Estava sozinha, e observava a neblina ao longe, escolherá essa padaria por conta da vista, porque o atendimento em sí era precário, não precário, era ruim mesmo, mas também, quem consegue ser gentil as cinco da manhã?

Passavam naquele momento em minha mente as lembranças de quantas vezes eu senti saudades suas, saudades dos nossos momentos, em que eu pensei em te ligar, mas acabei te achando em outros corpos.
E sabe, devo admitir naquele momento, quanto tantos outros, sem você, eu me perdi. Pois lembrava: tá tão longe de mim. E meu coração gritava: mas ta aqui dentro.
Ta aqui desde daquele dia em que eu gritei que você era um inútil e que eu iria acabar com a suas bolas, da mesma forma que você havia quebrado o coração da minha amiga da época...

Lembro que fechei os olhos para não chorar, lembranças aquela hora do dia me causariam uma ressaca enorme se alguma lágrima escorresse. Enquanto tentava acabar com o amargo da minha boca com meu próprio cuspe, cheguei a uma conclusão que, querendo ou não, é de seu interesse...

Ao decorrer dos meses e erros, das felicidades e dos machucados dessa caminhada (muitas vezes sem rumo), nos perdemos. Mas, talvez, seja muito adequado dizer que você se perdeu de mim por escolha própria. No fim de tudo você me mostrou que foi difícil escolher, não espero que você entenda, mas o mais difícil é você ficar contemplando as escolhas da pessoa que você ama, te afastando.
Quando me dei conta do estrago entre nós, do assunto mal resolvido, sem data pra terminar, eu já estava sozinha naquela mesa com um café amargo, pensando que existe distanciar pior do que a geográfica. E ainda não me conformo que de várias escolhas, você tenha escolhido não ficar.

Eu tinha a consciência de que sua falta sempre me causou dor. No momento em que eu descobri tudo, no momento em que tudo dentro de mim eram meros cacos, tomei uma decisão, deixaria doer, deixaria sangrar. Te conto isso, e te peço que por favor, não foi um ato de desistência da minha parte, eu só me conformei.
E naquele dia quando abri os olhos novamente, percebi que, eventualmente de tanto sangrar uma hora estanca.

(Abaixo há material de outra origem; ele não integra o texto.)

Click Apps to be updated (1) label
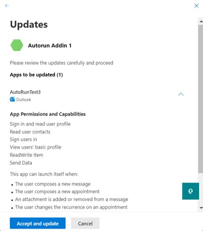This screenshot has height=231, width=203. point(36,75)
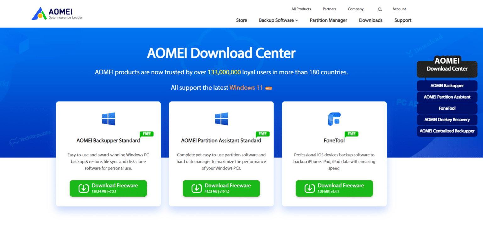Click the download arrow in Partition Assistant's button
Viewport: 483px width, 226px height.
(197, 188)
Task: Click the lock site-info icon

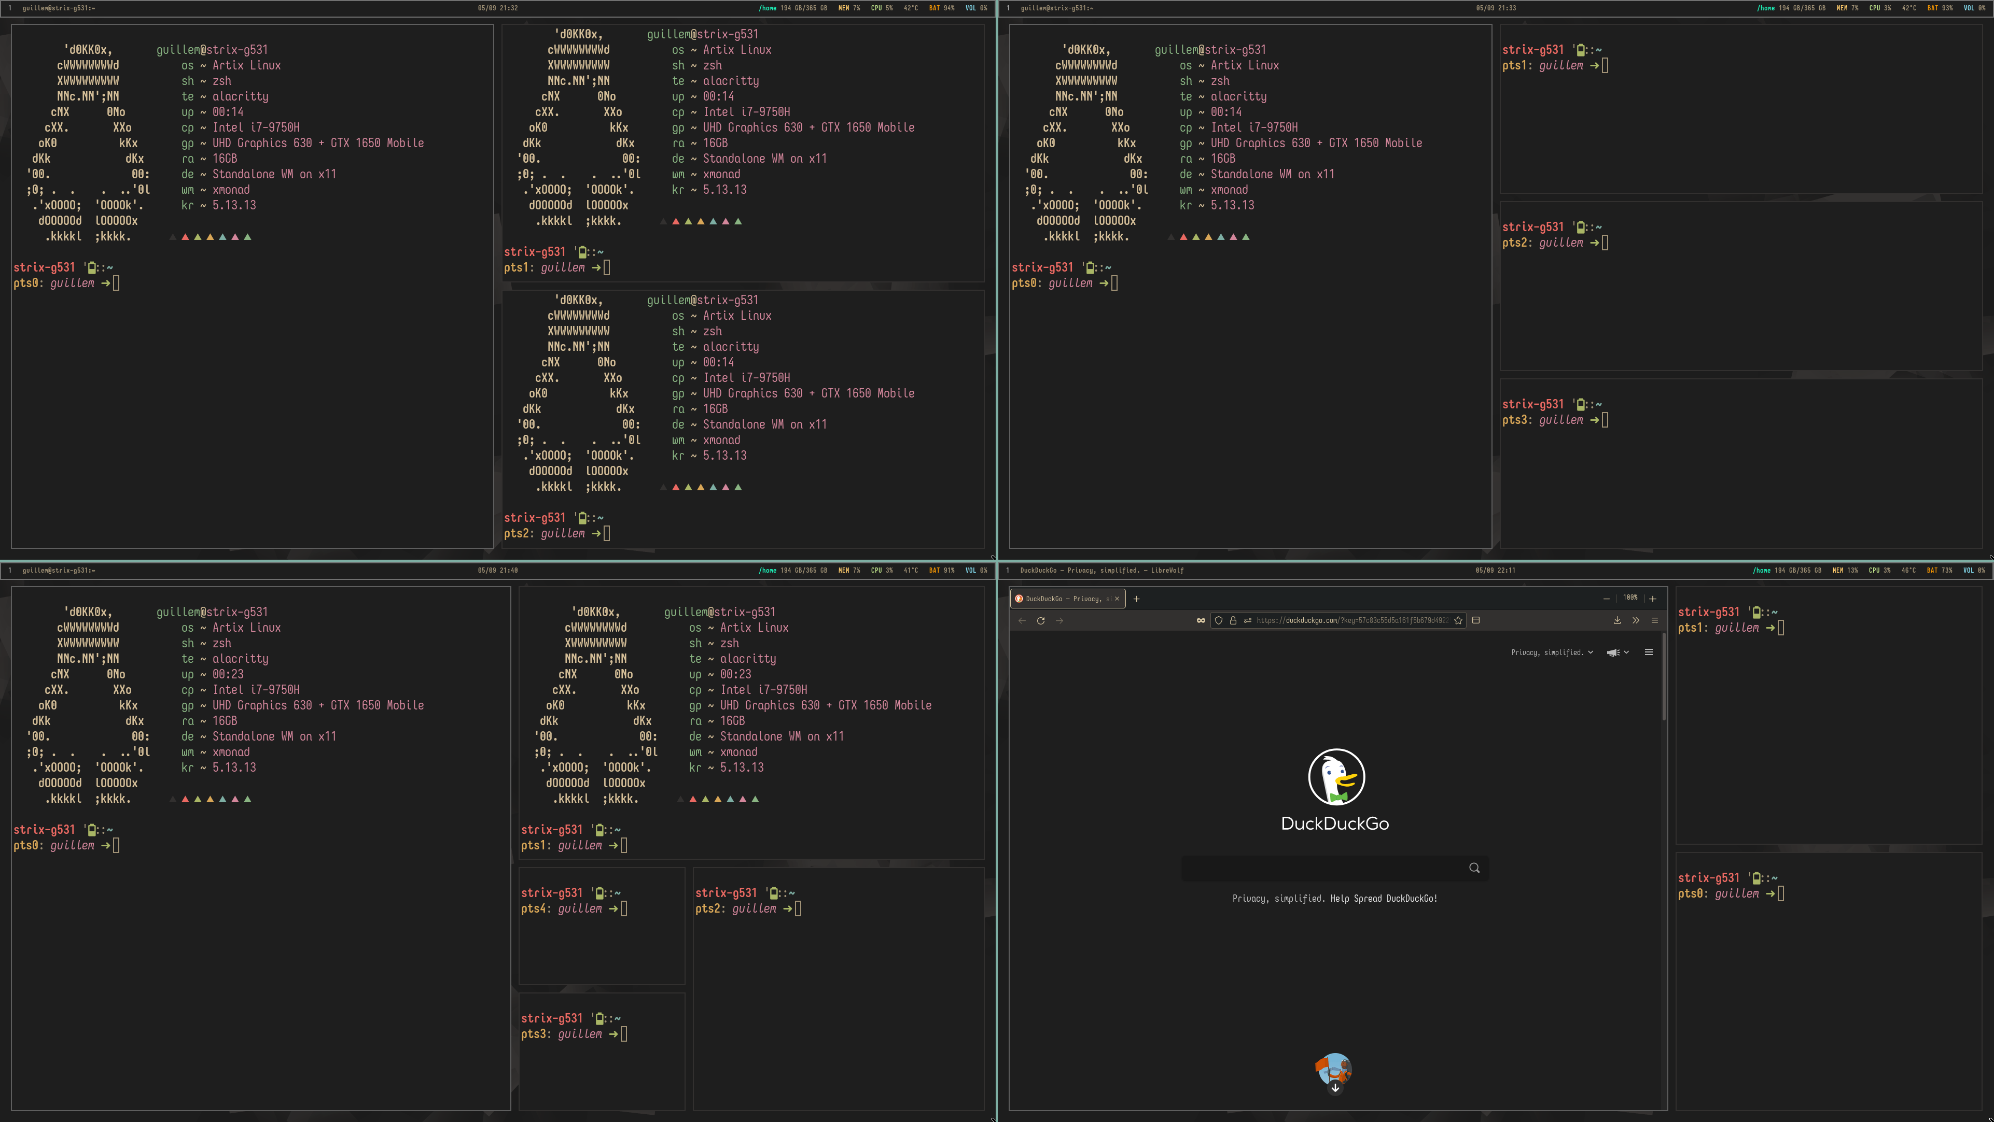Action: click(1233, 621)
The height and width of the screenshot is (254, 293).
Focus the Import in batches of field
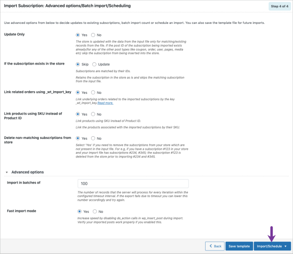(x=133, y=184)
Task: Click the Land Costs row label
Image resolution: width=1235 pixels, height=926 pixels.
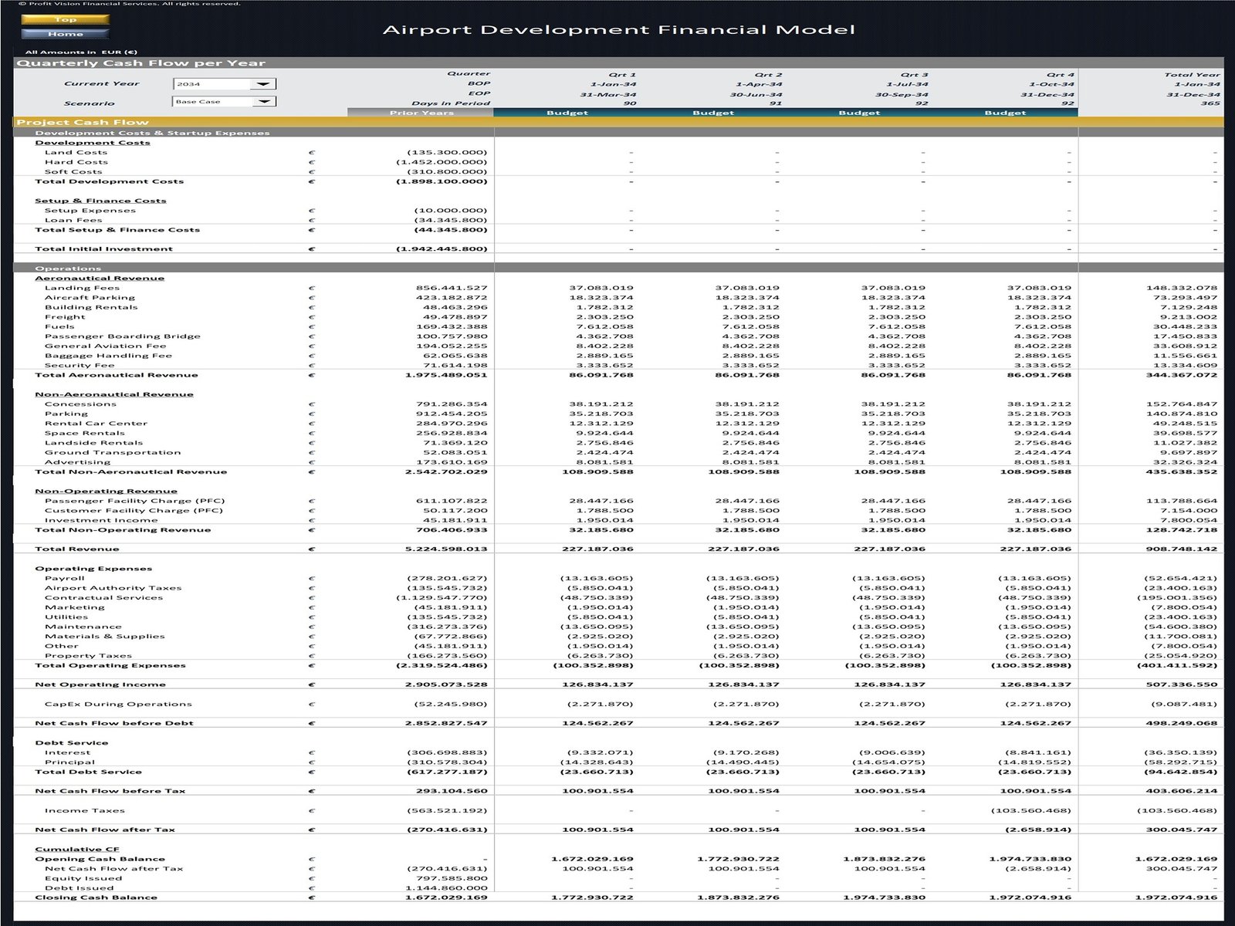Action: coord(76,152)
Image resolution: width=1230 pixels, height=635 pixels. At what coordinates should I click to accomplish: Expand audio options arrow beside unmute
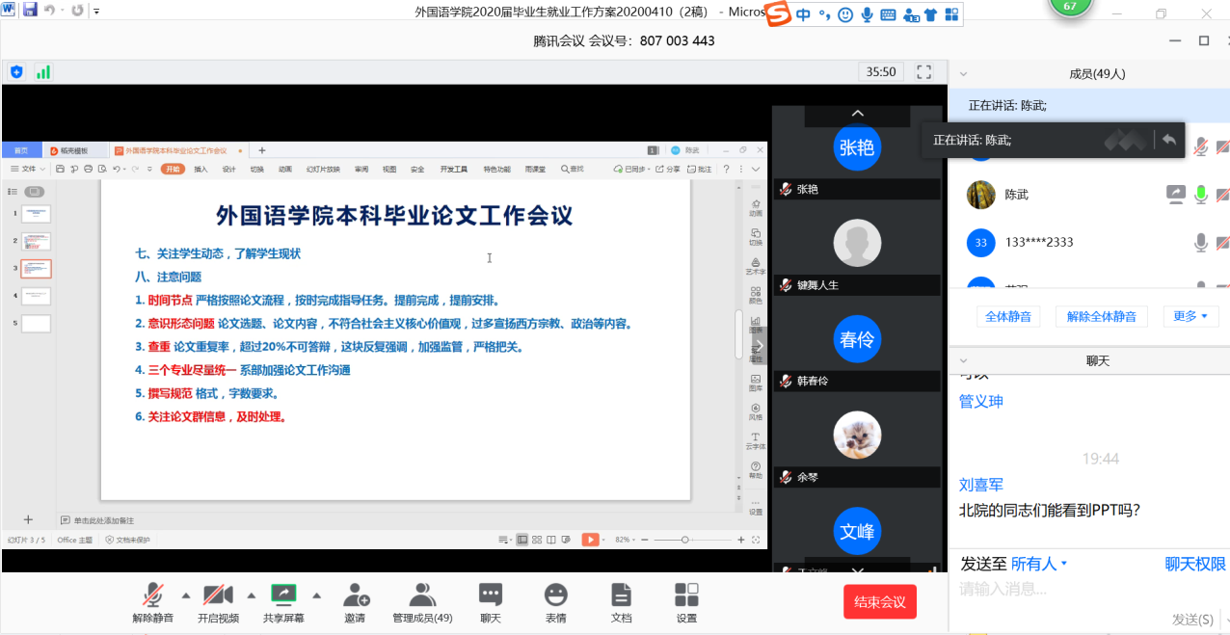click(x=186, y=595)
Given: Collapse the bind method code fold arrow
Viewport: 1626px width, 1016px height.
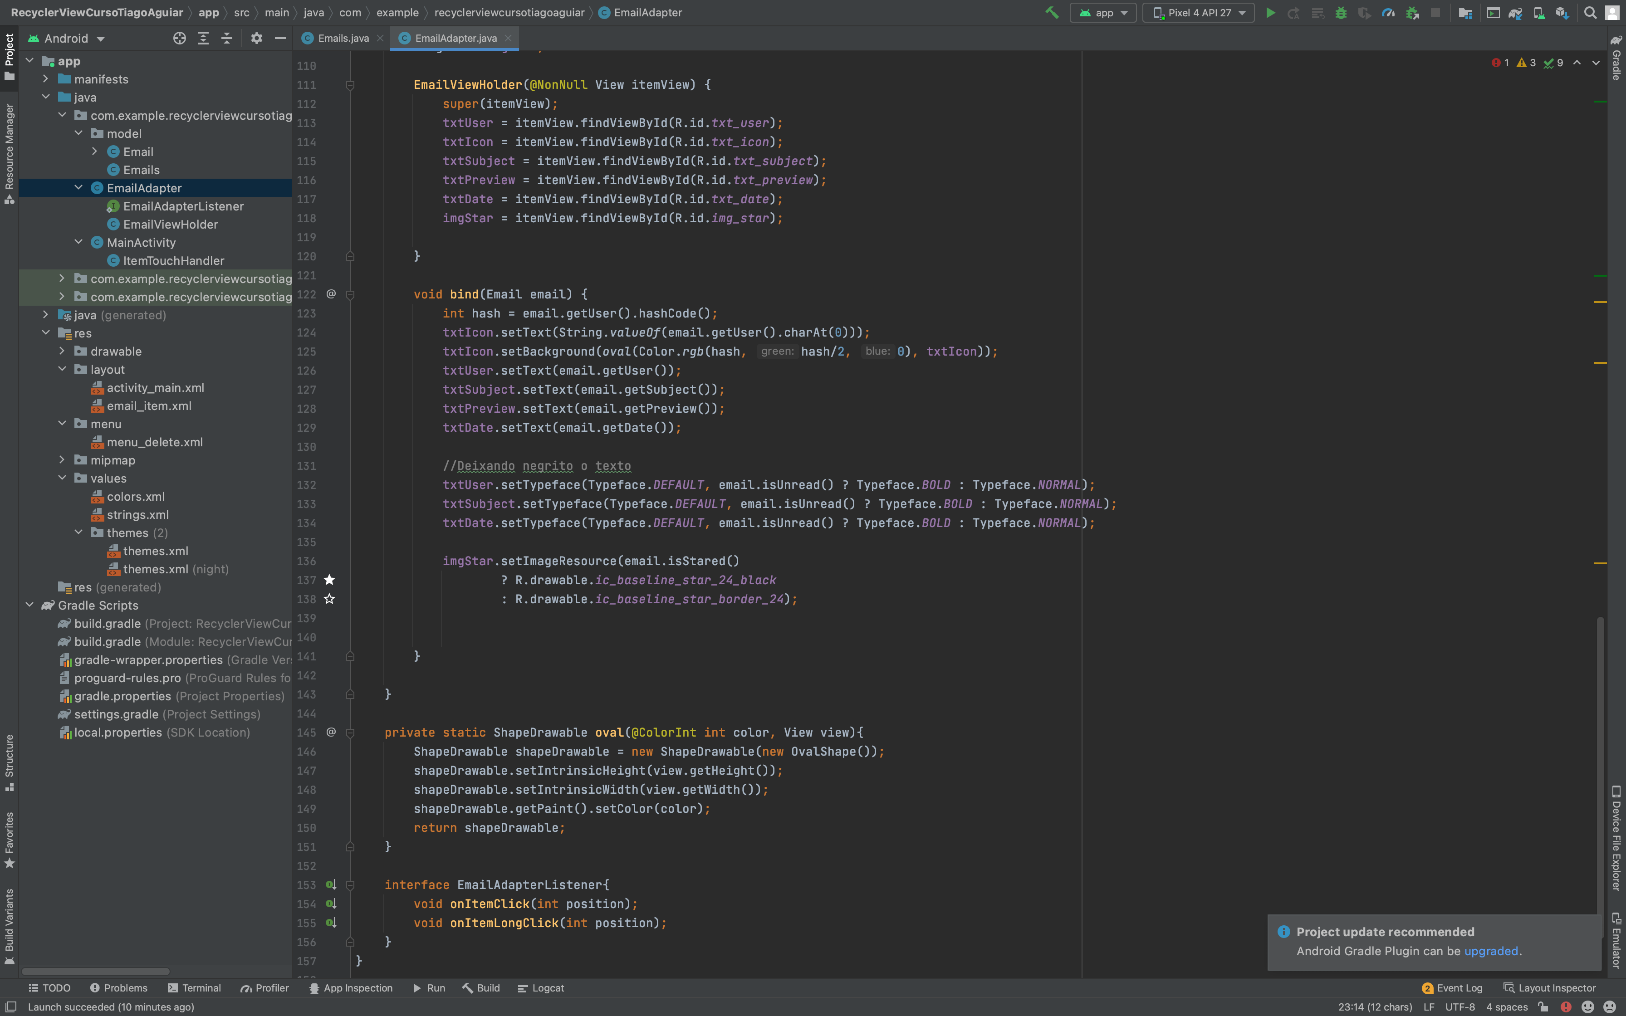Looking at the screenshot, I should pyautogui.click(x=349, y=294).
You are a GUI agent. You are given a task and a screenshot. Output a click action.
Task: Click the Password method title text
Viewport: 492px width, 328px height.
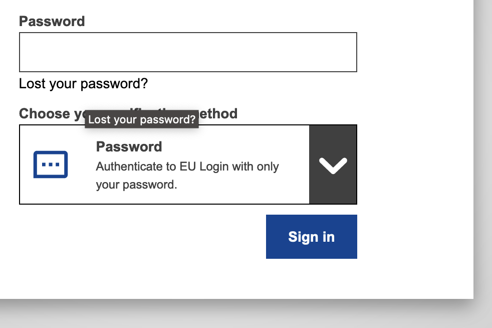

Paguei a conta, e dei meu sorriso quase perfeito, para todos que tive contato na rua. Afinal, depois te tempos, estava realmente bem.

E como era de rotina, encontrei com você. E foi bom te ver, te abraçar, conseguir olhar nos seus olhos e não ter vontade de vomitar todos os meus órgãos. Eu não chorei, eu não desviei o olhar, eu não me forcei para parecer feliz. O vazio que você sempre deixou, estava ali comigo, e era tão infinito quanto o universo, mas tão belo quanto.

Os papeis estavam trocado, quando ficamos sozinhos na saída da escola, naquele jardim descuidado que acabavam tomando o espaço destinado à humanos, você mostrou todo aquele seu estado lastimável. O céu sem lua, sem estrelas, sem aviões, sem nada... Em um aparente vazio, me fez entender como seus sorrisos estavam.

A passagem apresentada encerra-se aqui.